## Set problem
Rewrite each line of all the entries below as a Markdown table with two columns, Row and Entry Line, and skip any blank lines. Leave the pictures out of your table.

[Supplied records start]

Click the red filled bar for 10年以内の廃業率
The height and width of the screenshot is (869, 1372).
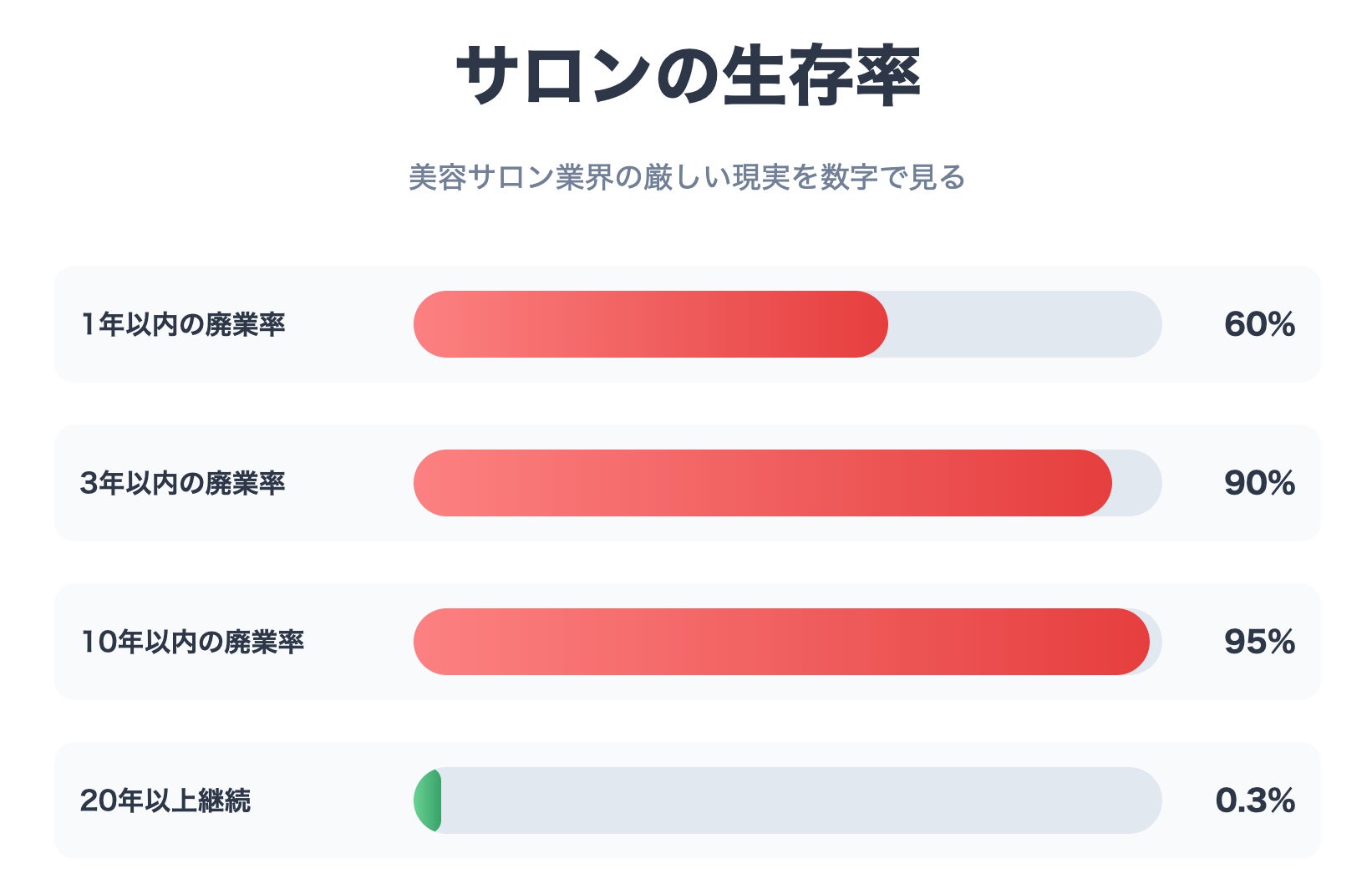coord(781,642)
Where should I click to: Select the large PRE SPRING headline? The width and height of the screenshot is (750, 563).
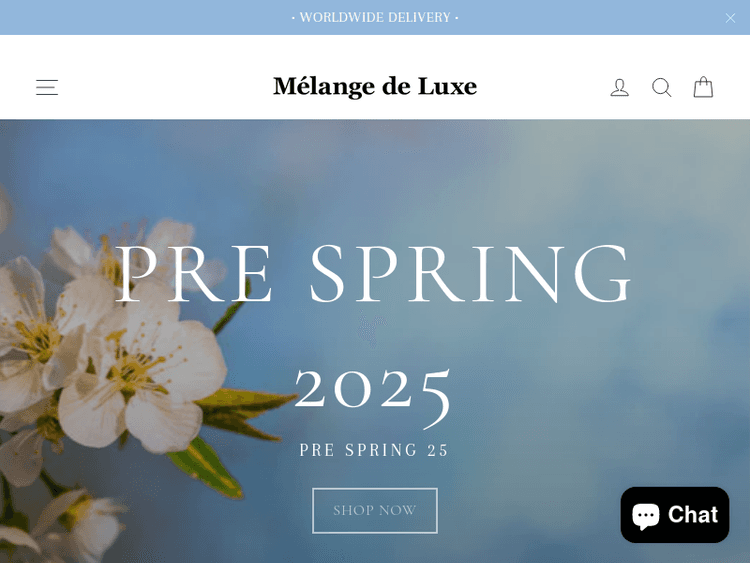[373, 273]
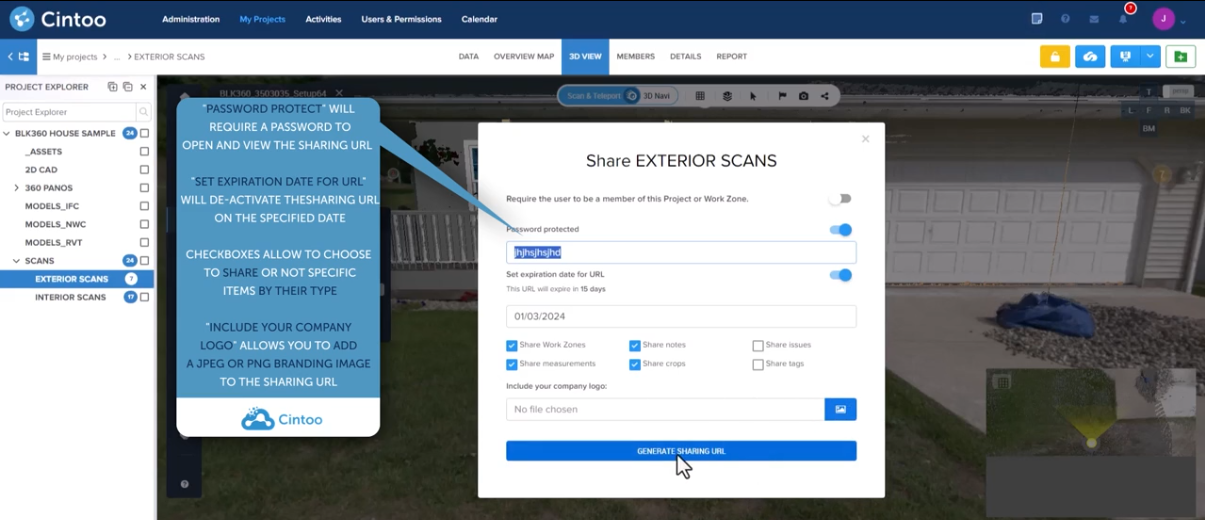Screen dimensions: 1205x520
Task: Expand the 360 PANOS folder
Action: coord(17,188)
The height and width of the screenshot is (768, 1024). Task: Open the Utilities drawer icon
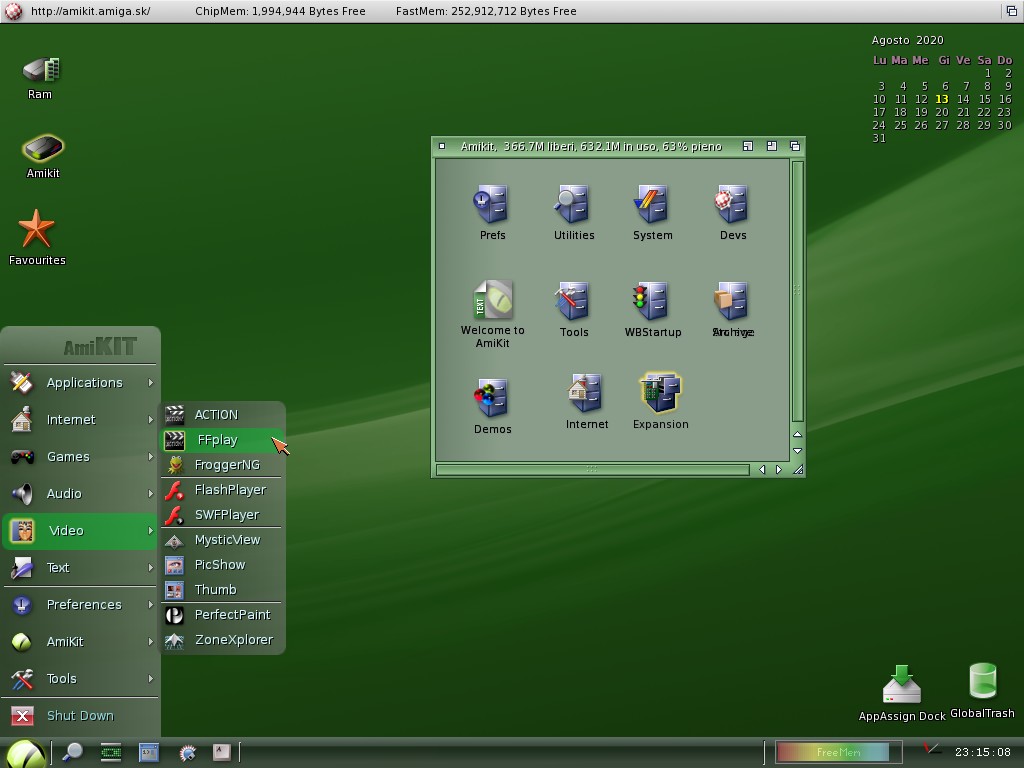pos(573,205)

[Supplied records end]

## Result for this task
| Row | Entry Line |
|---|---|
| 1 | Click the red filled bar for 10年以内の廃業率 |
| 2 | The height and width of the screenshot is (869, 1372). |
| 3 | coord(781,642) |
| 4 | Where should I click to: Select the large PRE SPRING headline? The width and height of the screenshot is (750, 563). |
| 5 | [373, 273] |
| 6 | Screen dimensions: 1205x520 |
| 7 | Task: Expand the 360 PANOS folder |
| 8 | Action: coord(17,188) |
| 9 | The height and width of the screenshot is (768, 1024). Task: Open the Utilities drawer icon |
| 10 | pos(573,205) |